Some more disjoint thoughts about the flight since I got in safely but don't have the energy to write back to the comments everyone posted yesterday:
- There was a huge line at security check-in, and then another, short line. Nobody seemed to know why there were two lines, so after probing carefully I went to the short line. And that would have made all the difference, since even through the short line I got to my gate exactly at the posted start-of-boarding time, except the long line was so long that the flight crew didn't get through, so things started late but somehow got out on time anyway.

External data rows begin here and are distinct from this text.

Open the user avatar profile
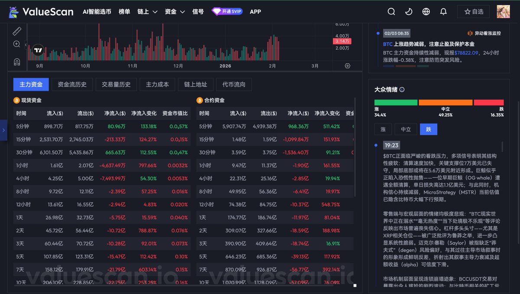 click(x=503, y=12)
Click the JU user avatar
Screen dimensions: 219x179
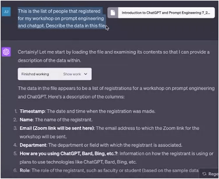(6, 12)
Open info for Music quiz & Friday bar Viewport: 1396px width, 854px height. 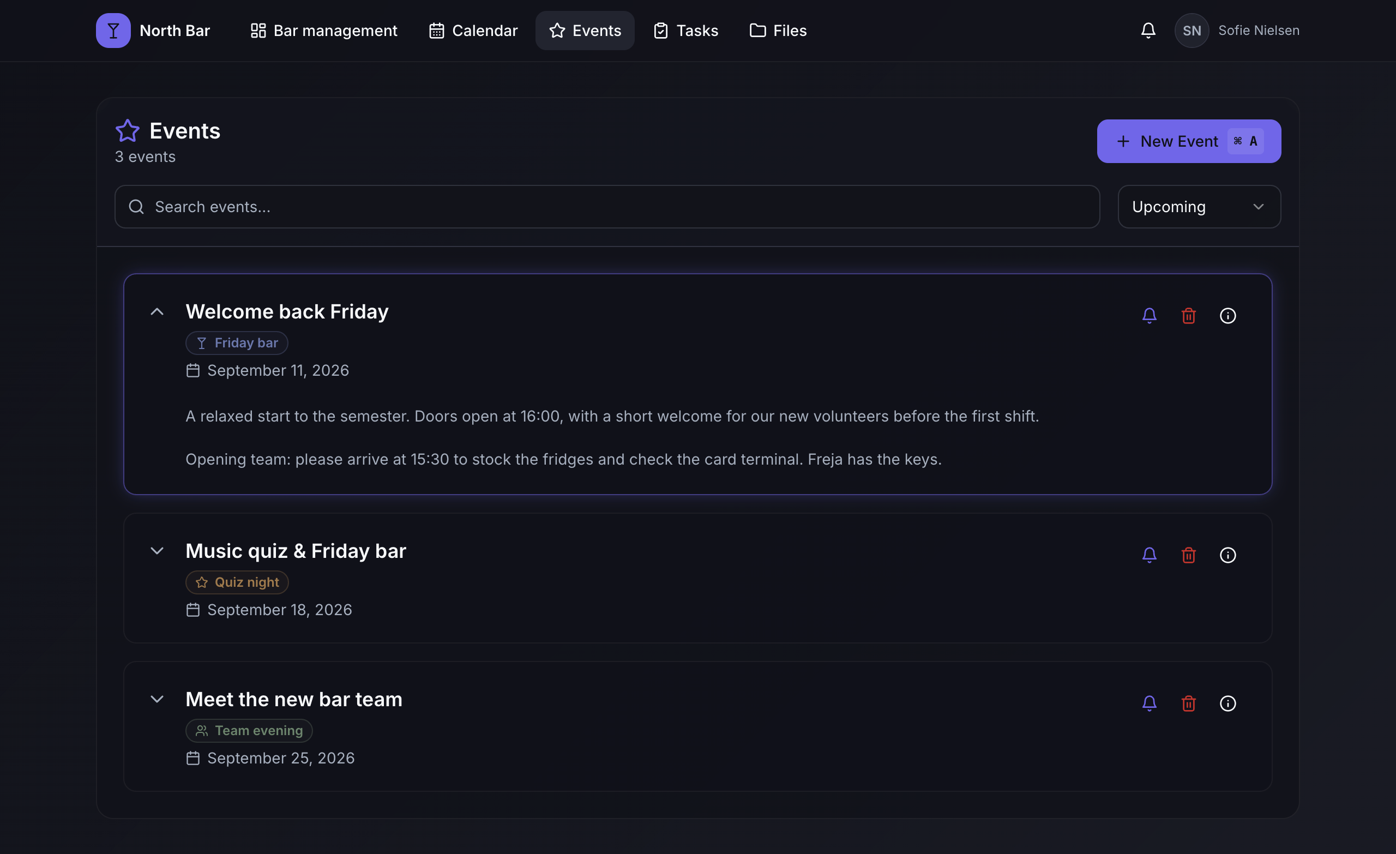tap(1228, 555)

- The security screener was garrulous to the point he was in danger of getting his own unfunny sitcom on ABC. Then I saw in a paper that in the Newest Cunning Scheme To Foil Them Very Bad Real Bad Bad Guys, agents are supposed to use small talk to trip Terrorists into carelessly revealing their Real Very Bad Bad Plans, like so:
SCREENER: ``What d'ya figure you'll get to do in Chicago?''
TERRORIST: ``See some family, visit the Art Institute, Museum of Science and Industry, detonate a nuclear device at the John Hancock Building because we thought that was the Sears Tower. Oh, and pictures of Wrigley.''
Still, bad enough for us introverts to already view strangers attempting to make small talk as mysterious, intrusive, and occasionally pain-inducing alien creatures; now we find out they're also sizing us up to see if we should be arrested on suspicion of being suspects.
- There was a CGI theme in the in-flight movies, featuring Ice Age, The Polar Express, and Charlie and the Chocolate Factory. I realized I'd really like CGI and CGI-assisted movies to drop the video game luge run sequences. Furthermore I learned that while I'd thought I had seen all of Ice Age in random order, scenes being played on infinite loop in TV and DVD stores, in fact there were about eight minutes I'd missed, mostly involving poop jokes, which I'd also like dropped.
- Whilst next on line at customs in Singapore, a guy came looking around, poking around as if checking something, then deposited himself in front of me. Wouldn't budge, either. Finally the family ahead of me -- which had apparently the most complicated customs issues since the Zollverin was dissolved -- got done and he jumped ahead, only to have his passport sniffed at by the inspector, and directed to go way over to another desk, and a fresh (and by that time, much longer) line.
Trivia: Congress voted Friedric von Steuben a pension of $2,500 per year in 1790. Source: The Kaiser's Merchant Ships in World War I, William Lowell Putnam.
Currently Reading: The Professor and the Madman: A Tale of Murder, Insanity, and the Making of the Oxford English Dictionary, Simon Winchester.